Animal Magnetism is one such line.  18 years later it’s still a test-piece for climbers.  Giving 5.13a, (or V7) it’s powerful for the grade. I personally wouldn’t hesitate if they called it V8.   In 2006, Jason Kehl rolled into Squamish driving his oversized Hearse, and quickly set his sights on this 3 bolt “route” as a boulder problem.   It’s one of the coolest things in Squamish, and his vision set others in motion.  Jordan Wright repeated it in 2007, and if I’m not mistaken, it’s been climbed again by Jeremy Smith, and maybe Tyson Braun and Andrew Boyd as well.  Not sure who else.

The bottom line is that it’s one of Squamish’s FINEST. A classic.  A beautiful wall, a beautiful line, great holds, and spectacular movement.  The only downside, is that it’s SCARY AS ALL HELL.  The landing (if you choose to boulder it) is less than ideal.  Blocky at the start, and high at the end.  Also, if you blow the last move huck, there is a second tear that you can drop over and fall even further, to a most likely, un-padded place.

Yesterday, three of us, worked it on a TR (to refresh our minds) and set up 8 pads.  I slipped off the first move on my first go, (stupid high-balling jitters) then I took 30 seconds to compose myself and sent the line.  It felt more effortless than on a rope, I felt weightless and thoughtless as I surfed out for the jug at the lip.  The granite agreed with me that day and I’ve been grinning ever since, what a spectacular feeling.  Afterwards Young Marc Leclerc and Ben Harnden traded burns on the line, but failed to commit fully to last lurch.

Below, Jason the first ground up ascent.  Photographer unknown.  The bad landing warranted advanced “catcher-mit” pad spotting technology.

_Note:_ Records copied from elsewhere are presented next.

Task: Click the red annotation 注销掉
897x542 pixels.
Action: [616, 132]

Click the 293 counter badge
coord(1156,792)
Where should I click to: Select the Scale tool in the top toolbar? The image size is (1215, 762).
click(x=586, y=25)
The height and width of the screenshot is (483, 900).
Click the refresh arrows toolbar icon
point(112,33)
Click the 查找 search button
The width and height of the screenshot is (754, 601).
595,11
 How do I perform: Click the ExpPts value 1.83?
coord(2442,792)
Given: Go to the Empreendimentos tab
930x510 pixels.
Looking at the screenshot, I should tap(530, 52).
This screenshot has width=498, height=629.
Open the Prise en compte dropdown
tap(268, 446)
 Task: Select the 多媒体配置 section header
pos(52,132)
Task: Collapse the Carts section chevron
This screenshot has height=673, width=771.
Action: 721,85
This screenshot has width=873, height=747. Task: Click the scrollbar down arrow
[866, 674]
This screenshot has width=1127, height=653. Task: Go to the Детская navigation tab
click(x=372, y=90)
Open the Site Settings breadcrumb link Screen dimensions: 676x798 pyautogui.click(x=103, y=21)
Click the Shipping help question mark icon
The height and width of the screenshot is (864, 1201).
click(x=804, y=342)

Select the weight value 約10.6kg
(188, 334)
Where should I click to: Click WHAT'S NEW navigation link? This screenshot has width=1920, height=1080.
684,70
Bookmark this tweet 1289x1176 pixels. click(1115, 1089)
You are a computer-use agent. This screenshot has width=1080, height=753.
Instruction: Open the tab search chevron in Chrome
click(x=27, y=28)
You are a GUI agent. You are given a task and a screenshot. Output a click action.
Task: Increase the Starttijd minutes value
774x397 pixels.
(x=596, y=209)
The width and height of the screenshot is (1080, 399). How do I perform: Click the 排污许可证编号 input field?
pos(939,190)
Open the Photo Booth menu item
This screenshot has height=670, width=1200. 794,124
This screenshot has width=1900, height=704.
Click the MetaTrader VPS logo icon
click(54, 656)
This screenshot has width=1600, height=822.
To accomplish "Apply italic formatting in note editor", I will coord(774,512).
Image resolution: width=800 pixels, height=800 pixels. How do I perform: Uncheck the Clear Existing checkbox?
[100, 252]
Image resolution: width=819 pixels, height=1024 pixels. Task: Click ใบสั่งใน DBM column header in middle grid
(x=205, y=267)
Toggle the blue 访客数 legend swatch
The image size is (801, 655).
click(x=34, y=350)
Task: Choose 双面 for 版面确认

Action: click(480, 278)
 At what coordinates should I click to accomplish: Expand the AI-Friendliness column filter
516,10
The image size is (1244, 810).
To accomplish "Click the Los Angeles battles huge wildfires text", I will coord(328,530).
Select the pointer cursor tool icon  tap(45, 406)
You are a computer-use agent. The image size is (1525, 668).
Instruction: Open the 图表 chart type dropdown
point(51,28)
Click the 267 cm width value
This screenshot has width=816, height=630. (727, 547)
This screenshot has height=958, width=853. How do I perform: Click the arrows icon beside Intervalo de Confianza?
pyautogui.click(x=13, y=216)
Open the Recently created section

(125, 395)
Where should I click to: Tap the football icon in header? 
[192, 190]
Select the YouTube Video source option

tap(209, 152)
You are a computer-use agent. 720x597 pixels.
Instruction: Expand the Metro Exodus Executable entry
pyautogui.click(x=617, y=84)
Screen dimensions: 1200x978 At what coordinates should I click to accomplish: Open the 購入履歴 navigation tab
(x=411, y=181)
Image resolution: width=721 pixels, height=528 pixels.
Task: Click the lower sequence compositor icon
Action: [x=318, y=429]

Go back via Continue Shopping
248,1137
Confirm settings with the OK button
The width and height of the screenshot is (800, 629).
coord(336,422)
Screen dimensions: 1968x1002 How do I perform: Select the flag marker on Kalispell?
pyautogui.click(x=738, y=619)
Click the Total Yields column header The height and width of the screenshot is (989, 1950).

Below, a TR session shows the seriousness of the landing.  There is no down-climbing, once you commit, it’s groundfall potential, every time.

Below, the fall from the crux.

All points off, you can see Little Ben’s hands reaching out from behind the sitting block.  It’s where we anticipated the landing.  The whole time Matt just sat bundled up and watched the action, ha ha ha!  Which is okay by me, a spotter in the way isn’t going to do much but get hurt.  Great day gentlemen, I cant’ wait to see what today will bring…

  • jf

    rad shots as always Sonnie! what a great looking line..

  • Wow that looks mega!! Thanks for sharing! I’ll have to see it for myself next year.

  • Danny B

    What a beautiful looking day….

    I’ll be moving to Portland this next year, hopefully make some much needed trips up to SquamTown to see you and Paul.

    As always, awesome posts, looking forward to more

    Danny B

  • Nice man, glad to see its getting some traffic. Beautiful wall, it looks so nice there now!